# Task requirements
According to the press release below on Florida nursing home workers, how many of the confirmed COVID-19 cases in nursing homes were staff members and caregivers?

# Extract
··········
Nursing Home Workers Still Lack PPE, Information While Serving Florida Seniors During COVID-19 CrisisMay 1, 2020
CONTACT: Ed Gilhuly email@example.com | 305.807.6906
MIAMI----Two months into the COVID-19 crisis and with the numbers of confirmed cases spiking in the state’s long-term care (LTC) facilities, nursing home workers still are facing dangerous shortages of personal protective equipment (PPE) and a lack of information from employers while they care for Floridians most vulnerable to the highly contagious virus.
From March 1 to April 30, the number of confirmed Covid-19 cases in nursing homes rose from 0 to about 3,500, with more than 320 deaths. Some individual Florida facilities were shown to have more than 100 Covid-positive cases each, according to the latest state reports.
Of these total cases, more than 1,100 were nursing home staff members and caregivers who help dress, feed, bathe and carry out many other close-contact and essential daily functions for elderly residents.
Yet, members of 1199SEIU United Healthcare Workers East, say that they still face substantial shortages of masks, gloves, gowns and other PPE on the job, even at locations that report having adequate supplies to Florida government officials, including:
• Hillcrest Nursing & Rehab Center in Hollywood: “We’re being asked used one mask for a week at a time. This isn’t safe for us or our patients.”
• Avante, Lake Worth: “We see supplies in the building, but we’re forced to wear them two or more weeks. We’re told to save our masks in a plastic bag.”
• Palm Garden of Port St. Lucie: “Management is hiding PPE and making staff constantly ask for it. When the state came last week, all of a sudden there were boxes of masks.”
• Franco Nursing Home, Miami: “Masks are here, but we’re forced to wear the same surgical mask for a week.”
• Fair Havens Center, Miami Springs: “We had to march on the boss for PPE this morning. This isn’t right.”
• The Bristol, Tampa: “Management is hoarding N95 masks and gowns. We literally have to beg for them. We shouldn’t have to work in fear.”
These discrepancies and lack of transparency have been an ongoing problem during this crisis,” said Dale Ewart, executive vice president at 1199SEIU, the state’s largest union of healthcare workers. “LTC facilities have not been sharing information with staff, such as how many or if there were Covid cases in the building, which makes it very difficult to protect yourself or feel safe. Withholding data can be as dangerous as not having or hoarding PPE, for both residents and caregivers. Our members have been working in fear for their patients, themselves and their own families.”
Nursing home workers already face special challenges on the job, such as unfairly low pay and limited benefits such as healthcare and paid time off. While fighting for better wages and benefits in regular times, the union has demanded improved protections and special pay during the pandemic. In addition to PPE, the union is seeking quarantine pay, sick time and more.
··········
# Entries supplied
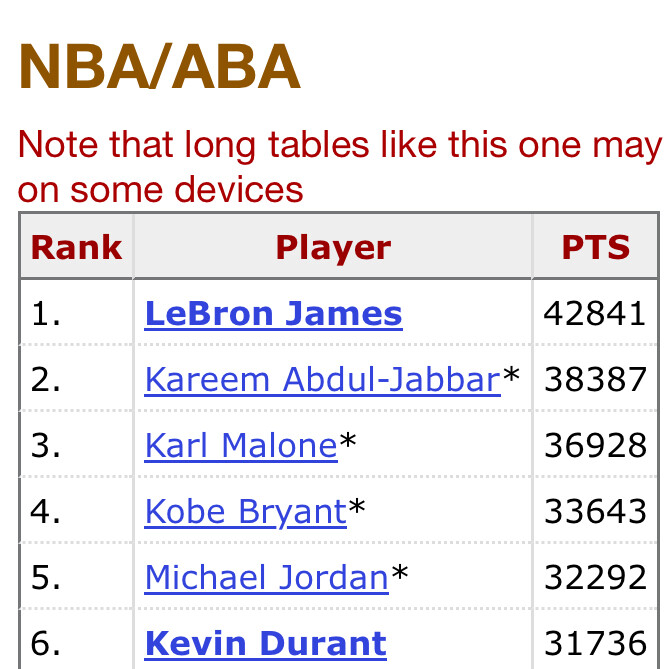Click points cell showing 33643
The width and height of the screenshot is (665, 669).
595,511
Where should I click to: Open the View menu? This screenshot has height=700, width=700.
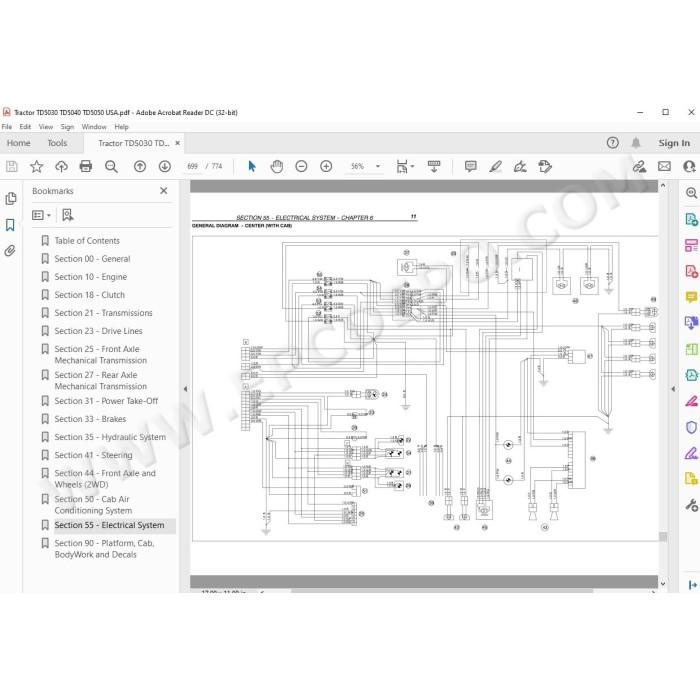pos(46,127)
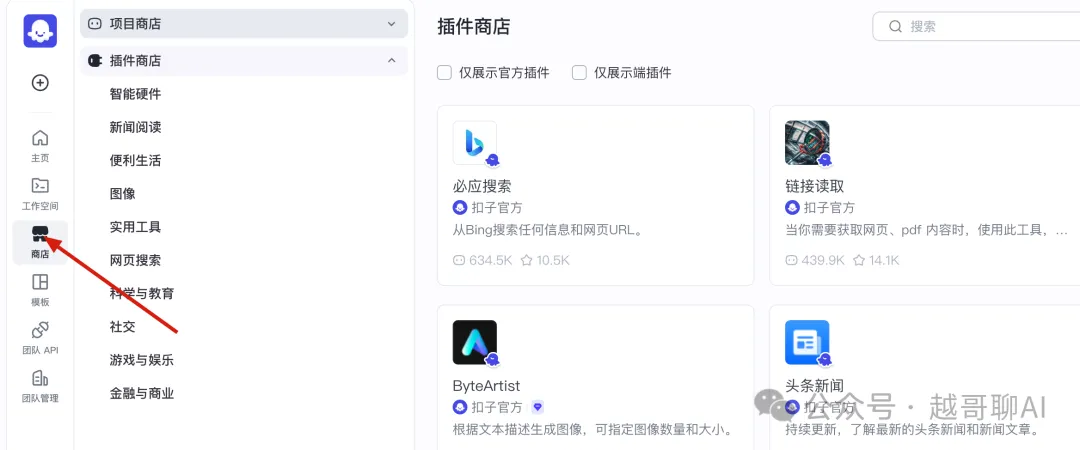Click the ByteArtist plugin icon

point(475,342)
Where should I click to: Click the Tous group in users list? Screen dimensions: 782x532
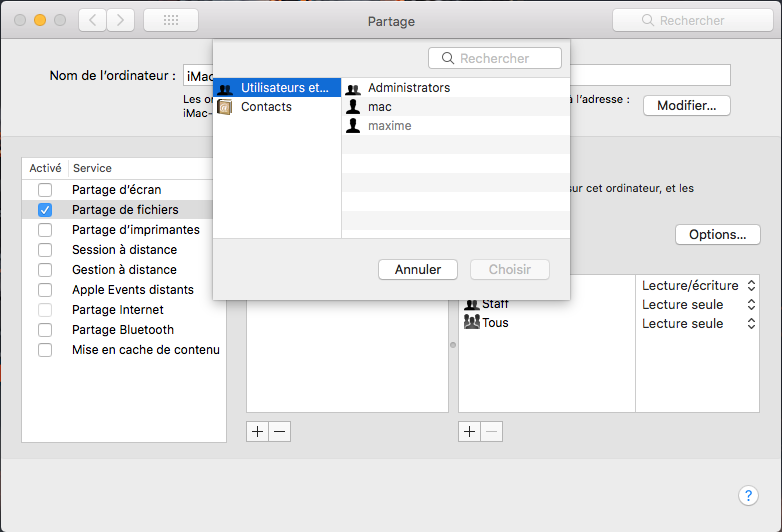(x=495, y=323)
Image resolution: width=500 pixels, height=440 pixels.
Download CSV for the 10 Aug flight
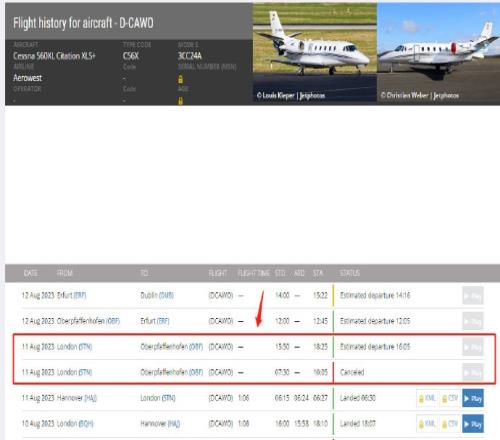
··········
# Result
More than 1,100